◆ **What the task requires**
In your transcription, keep every record exact and leave out the pictures.

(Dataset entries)
+++

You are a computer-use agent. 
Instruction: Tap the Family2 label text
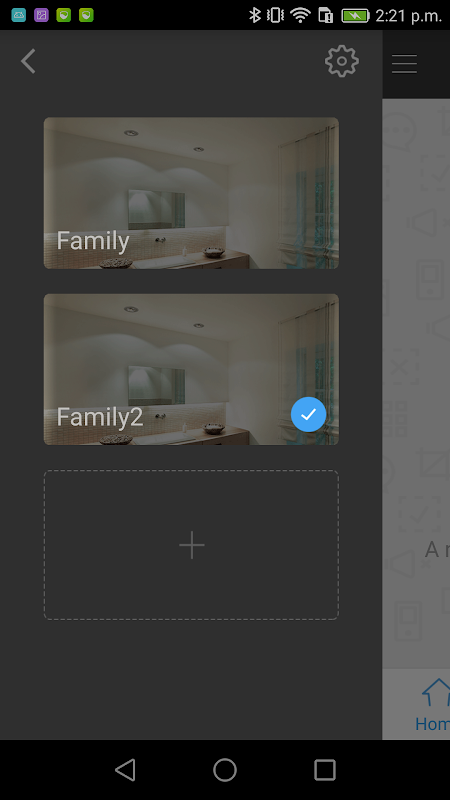[x=100, y=417]
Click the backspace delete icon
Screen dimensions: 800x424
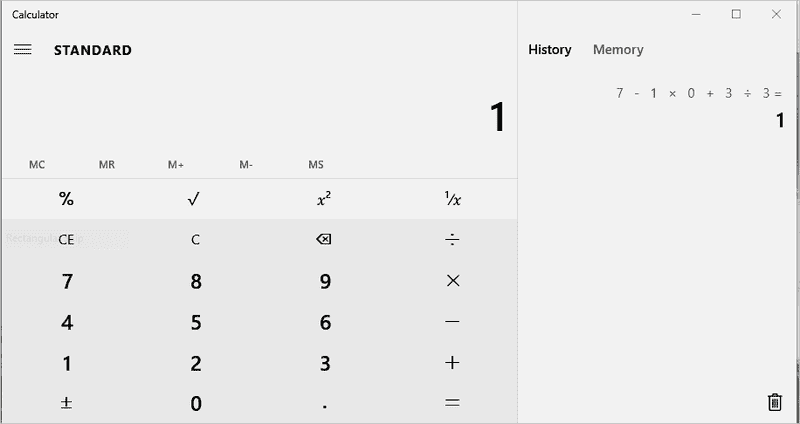coord(323,240)
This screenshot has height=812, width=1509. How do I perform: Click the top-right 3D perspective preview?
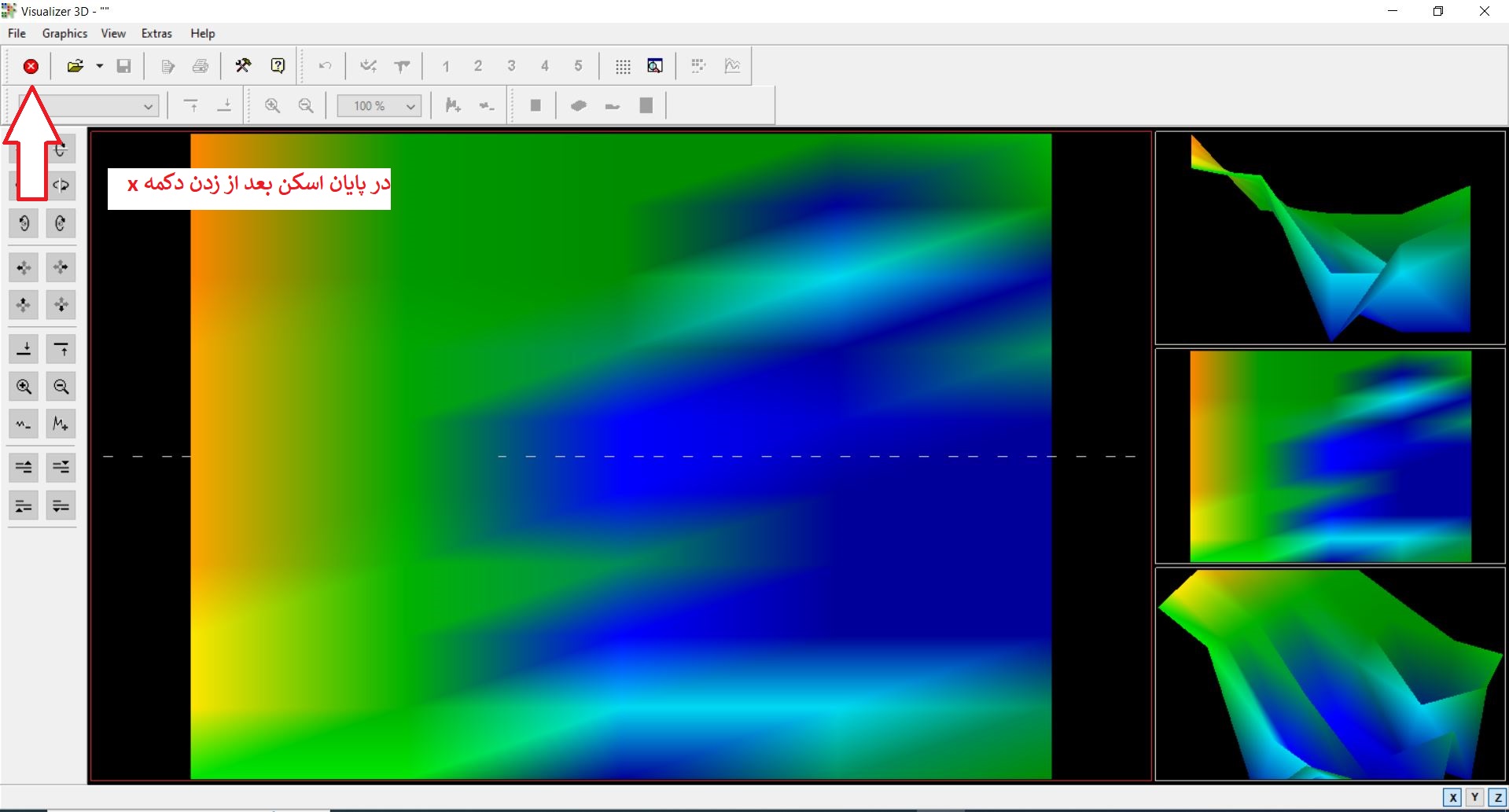click(1330, 237)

+++

◆ **Expected answer**
You are a computer-use agent. 
Instruction: Tap the Family2 label text
[x=100, y=417]
Click the backspace delete icon
Screen dimensions: 800x424
coord(323,240)
This screenshot has height=812, width=1509. How do I perform: Click the top-right 3D perspective preview?
click(1330, 237)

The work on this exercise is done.